GREAT Western Hospital has urged people to be vigilant to the signs of sepsis, after health experts warned patients to go straight to hospital if they think they have the deadly condition.

After GPs cautioned patients with colds and coughs to stay away from surgeries last week, a winter health warning has been issued to remind people to be aware of the signs of one of the UK’s biggest killers.

Health experts have now told patients with suspected sepsis not to write off the symptoms as a bad cold or flu bug, but to go hospital immediately if they suspect they have the infection.

Sepsis, known as blood poisoning or septicaemia, is a life-threatening condition where the immune system overreacts to an infection and attacks its own organs and tissues. If not treated quickly It can lead to a drop in blood pressure, organ failure or even death

In March 2015, Great Western Hospital consultant orthopaedic surgeon Dr Tony Fogg, 64, died from sepsis in Papworth Hospital in Cambridgeshire.

He initially thought he had severe flu but tests showed three separate infections which caused sepsis and he deteriorated in hospital.

Dr Amanda Pegden, consultant physician at GWH, said: “Identifying and treating sepsis quickly will greatly increase a person’s chances of making a full recovery, which is why anyone who suspects that they or someone they love has sepsis should contact their GP as soon as possible.

“While its early symptoms are similar to those of flu, it’s important to remember that you cannot develop sepsis if you haven’t already been suffering from an infection, such as a chest or urine infection, or an injury that caused an open wound, such as a cut, bite or burn.

“It’s only right that people with everyday coughs and colds do not begin attending hospital unnecessarily, but for anyone whose flu-like symptoms tick the boxes of sepsis, there should be absolutely no hesitation in seeking medical help straightaway.”

Sepsis symptoms can include feeling dizzy or faint, confusion or disorientation, diarrhoea, nausea and vomiting, severe muscle pain, severe breathlessness, decreased urine production, loss of consciousness or cold, clammy and pale or mottled skin.

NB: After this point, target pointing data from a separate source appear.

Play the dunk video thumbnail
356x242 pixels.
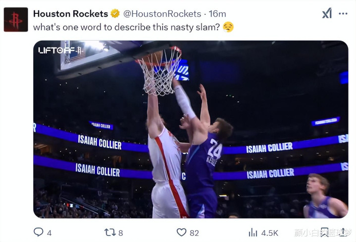(x=191, y=129)
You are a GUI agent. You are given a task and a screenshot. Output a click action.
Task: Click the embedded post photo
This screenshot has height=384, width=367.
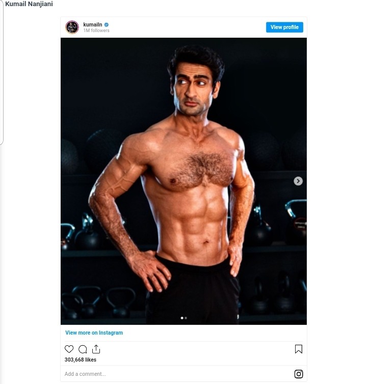point(184,204)
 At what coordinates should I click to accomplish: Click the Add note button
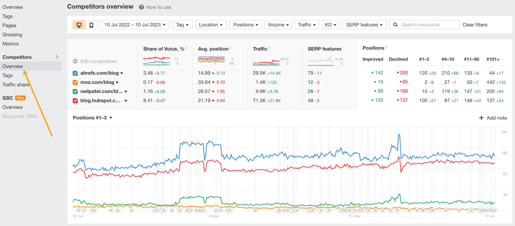point(493,118)
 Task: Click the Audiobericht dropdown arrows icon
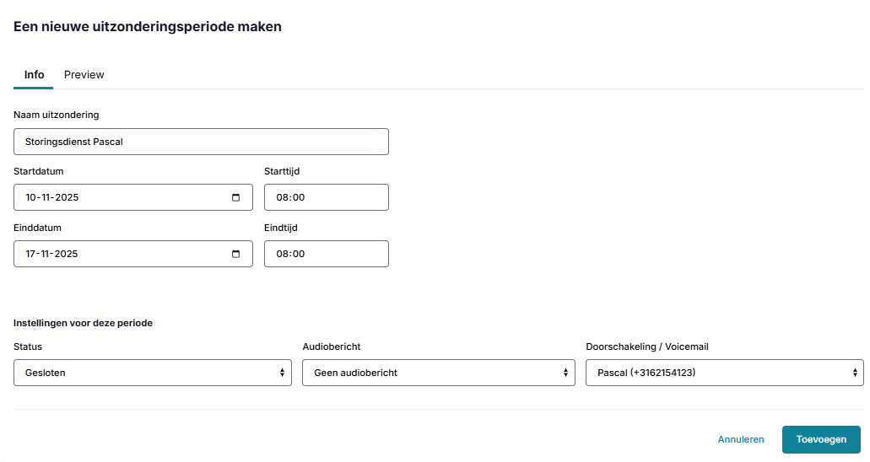[565, 373]
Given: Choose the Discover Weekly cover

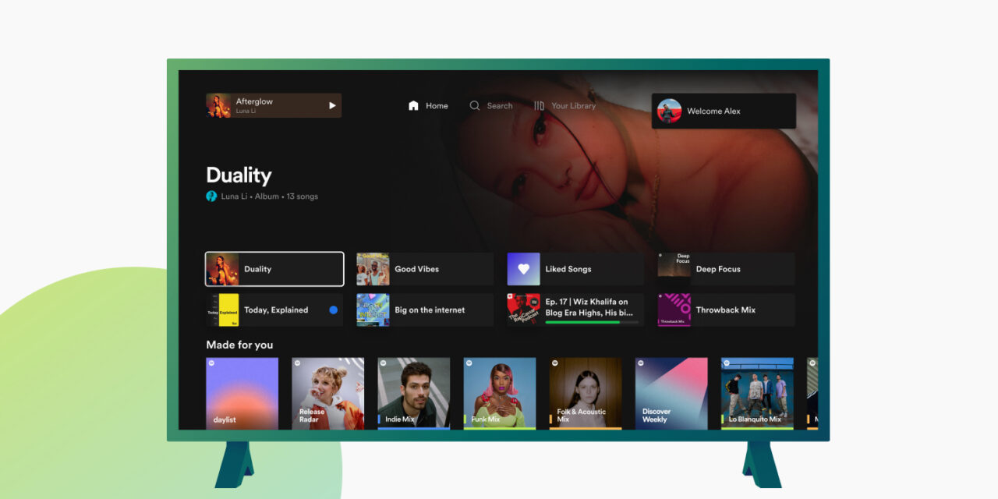Looking at the screenshot, I should [x=671, y=393].
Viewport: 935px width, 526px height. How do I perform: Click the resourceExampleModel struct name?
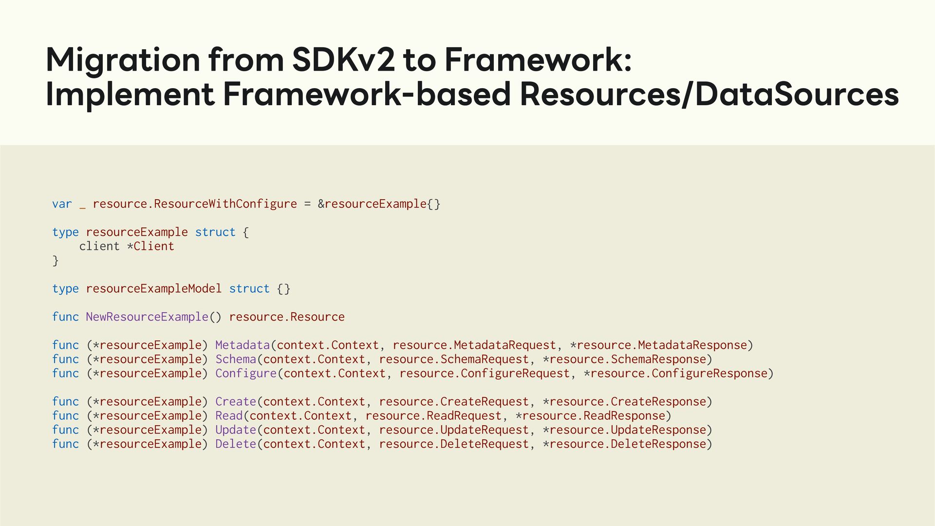click(154, 288)
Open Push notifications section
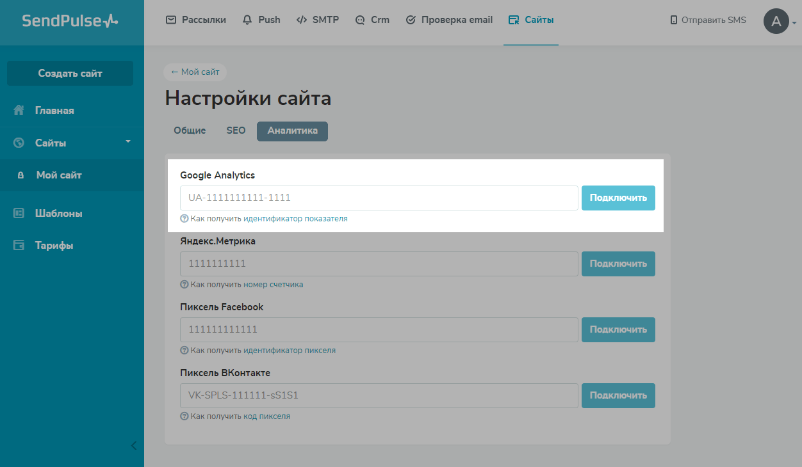Image resolution: width=802 pixels, height=467 pixels. click(x=261, y=20)
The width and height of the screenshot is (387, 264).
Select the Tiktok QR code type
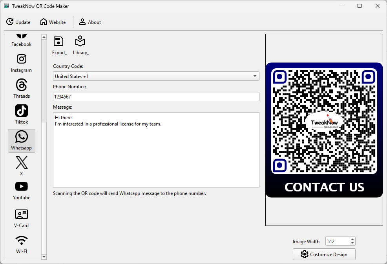[22, 115]
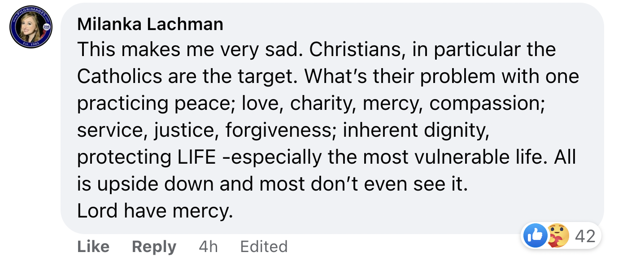Click the word LIFE in the comment
The image size is (627, 261).
click(x=194, y=157)
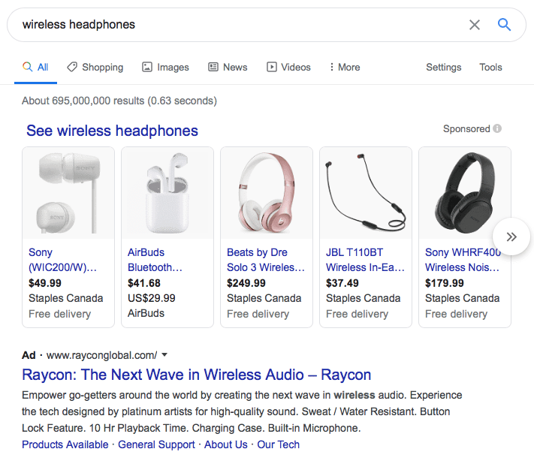The width and height of the screenshot is (534, 467).
Task: Open the JBL T110BT Wireless link
Action: point(365,260)
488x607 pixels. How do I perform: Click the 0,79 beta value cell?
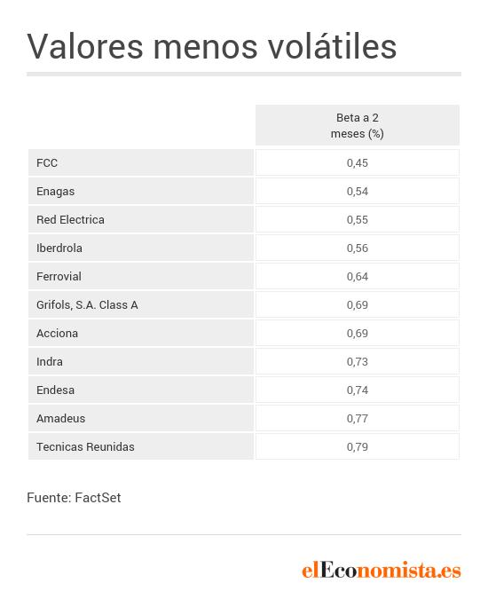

It can be mistaken for flu in its early stages.

An estimated 150,000 people are struck down by sepsis each year, which results in 44,000 deaths, according to the UK Sepsis Trust.

A nationwide campaign to help parents spot the symptoms of sepsis in children was launched in December following the death of one-year-old William Mead from Cornwall.

Caroline Gamlin, NHS England South West Medical Director, said: This campaign will help parents identify when their children are seriously unwell and to encourage them to seek urgent medical attention. We know that acting quickly can save a child’s life.

“Right across NHS England we have started a new movement to tackle this condition head on.

“Staff across the NHS are being made more aware of how to spot and deal with sepsis.”